Monday, November 29, 2010

The Negative Environmental Impacts of Gold Refining


Currently large-scale gold mining and refining has a wide range of damaging environmental effects. 'Green gold' is refined using a revolutionary new process that mitigates many of these negative environmental effects. The following blog discussion will outline the negative environmental effects of gold mining and refining: The severe problems that 'green gold' can reduce or eliminate. Gold is usually mined in large open-pit mines. Open-pit mines are simply large holes in the ground rather than from tunnels in what we commonly think of as a mine. In an open-pit a deep pit is dug as layers of earth are scrapped away. These pits can alter the flow of rivers, disrupt underwater aquifers and water sources and create noise pollution while releasing dust and particulate matter into the atmosphere. It can also require roads, buildings and even whole towns be relocated. It also releases sulfuric acid, arsenic and copper, that can contaminate the water supply. (“Environmental impact of mining in the rainforest”, http://rainforests.mongabay.com/0808.htm.)
The ore that is removed from the open-pit is then 'roasted' – burned at very high temperatures. This process consumes a great deal of energy and releases many harmful compounds into the atmosphere. This process releases mercury into the atmosphere a very bad negative effect for the environment. (Rastogi, 2010) Next, the roasted material is doused with cyanide, another chemical that is damaging to the environment. This dousing process extracts the gold. However, the waste that results, known as tailings, is contaminated with many chemicals and very dangerous for the environment.
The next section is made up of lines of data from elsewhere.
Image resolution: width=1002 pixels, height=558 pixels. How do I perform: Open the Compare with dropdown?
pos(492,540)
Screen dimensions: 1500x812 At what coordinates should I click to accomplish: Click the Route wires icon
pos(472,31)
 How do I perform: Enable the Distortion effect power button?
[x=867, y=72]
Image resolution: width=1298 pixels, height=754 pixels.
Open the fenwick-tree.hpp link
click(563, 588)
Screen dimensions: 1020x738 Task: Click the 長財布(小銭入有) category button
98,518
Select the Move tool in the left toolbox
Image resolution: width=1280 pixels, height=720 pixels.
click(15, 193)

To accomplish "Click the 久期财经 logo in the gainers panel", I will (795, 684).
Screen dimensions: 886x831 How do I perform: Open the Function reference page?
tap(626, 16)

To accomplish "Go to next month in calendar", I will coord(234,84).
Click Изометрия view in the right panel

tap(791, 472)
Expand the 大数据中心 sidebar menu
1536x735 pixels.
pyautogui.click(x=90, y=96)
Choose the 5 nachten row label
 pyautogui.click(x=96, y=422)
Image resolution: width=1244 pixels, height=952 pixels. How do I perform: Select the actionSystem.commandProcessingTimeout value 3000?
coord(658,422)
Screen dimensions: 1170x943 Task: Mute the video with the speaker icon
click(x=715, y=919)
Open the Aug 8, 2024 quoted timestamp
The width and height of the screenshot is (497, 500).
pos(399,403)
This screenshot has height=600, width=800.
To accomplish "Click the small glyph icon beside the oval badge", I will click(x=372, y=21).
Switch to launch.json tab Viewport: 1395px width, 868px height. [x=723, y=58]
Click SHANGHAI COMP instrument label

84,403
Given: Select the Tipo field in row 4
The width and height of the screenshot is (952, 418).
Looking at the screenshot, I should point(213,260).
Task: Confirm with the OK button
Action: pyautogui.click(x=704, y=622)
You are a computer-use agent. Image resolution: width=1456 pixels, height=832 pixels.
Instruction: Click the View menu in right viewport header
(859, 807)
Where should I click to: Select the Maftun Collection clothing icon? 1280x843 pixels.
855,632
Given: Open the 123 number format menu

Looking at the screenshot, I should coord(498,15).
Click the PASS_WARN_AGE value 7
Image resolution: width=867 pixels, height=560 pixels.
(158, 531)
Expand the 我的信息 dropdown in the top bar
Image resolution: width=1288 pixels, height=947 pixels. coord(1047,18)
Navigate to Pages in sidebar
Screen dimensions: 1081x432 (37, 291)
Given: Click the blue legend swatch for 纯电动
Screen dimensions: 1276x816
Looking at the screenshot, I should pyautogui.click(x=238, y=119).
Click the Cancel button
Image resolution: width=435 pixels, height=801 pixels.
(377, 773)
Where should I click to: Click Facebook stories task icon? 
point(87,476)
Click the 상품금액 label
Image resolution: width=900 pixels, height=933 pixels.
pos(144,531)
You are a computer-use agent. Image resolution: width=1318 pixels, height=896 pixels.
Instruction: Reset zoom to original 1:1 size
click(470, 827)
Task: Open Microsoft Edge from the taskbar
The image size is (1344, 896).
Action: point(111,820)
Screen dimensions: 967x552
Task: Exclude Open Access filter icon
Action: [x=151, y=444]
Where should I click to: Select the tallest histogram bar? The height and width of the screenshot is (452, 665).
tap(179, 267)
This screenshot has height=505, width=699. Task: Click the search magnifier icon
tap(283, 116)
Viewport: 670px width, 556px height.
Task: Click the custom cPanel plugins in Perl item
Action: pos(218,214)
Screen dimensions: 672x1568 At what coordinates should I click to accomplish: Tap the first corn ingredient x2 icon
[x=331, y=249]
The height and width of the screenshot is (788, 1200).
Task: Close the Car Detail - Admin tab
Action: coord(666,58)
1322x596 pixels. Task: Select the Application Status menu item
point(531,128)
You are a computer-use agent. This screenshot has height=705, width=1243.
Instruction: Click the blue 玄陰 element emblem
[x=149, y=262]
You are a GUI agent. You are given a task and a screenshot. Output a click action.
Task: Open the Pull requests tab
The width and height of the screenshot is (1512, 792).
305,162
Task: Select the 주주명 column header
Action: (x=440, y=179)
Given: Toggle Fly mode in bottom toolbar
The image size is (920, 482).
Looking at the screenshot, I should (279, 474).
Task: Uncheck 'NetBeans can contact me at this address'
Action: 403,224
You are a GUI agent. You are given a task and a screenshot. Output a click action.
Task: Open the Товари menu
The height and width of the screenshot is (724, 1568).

According to The Washington Post, “Gold tailing ponds and piles are chock-full of contaminants such as arsenic, antimony, residual cyanide and mercury, and so must be carefully managed to avoid generating runoff or coming into contact with wildlife.” Clearly, gold mining and refining techniques are very bad for the environment. This is the problem that 'green gold' offers a solution to.(Rastogi, 2010) 

By Abdullah Alkhaldi 



References

“Environmental impact of mining in the rainforest”. Mongabay. http://rainforests.mongabay.com/0808.htm.

Rastogi, Nina Shen.  (September 21, 2010).“Production of gold has many negative environmental effects”. The Washington Post. http://www.washingtonpost.com/wp-dyn/content/article/2010/09/20/AR2010092004730.html.

2 comments:

  1. Nonsense, not in sync with modern gold mining techniques and methodologies. U.S. gold mining companies are required to reclaim and restore the terrain to eco-friendly conditions. Toxic chemicals used or produced by the gold mining process are required to be mitigated or permits are not granted in the first place. This alarmist rhetoric is harmful to an essential industry.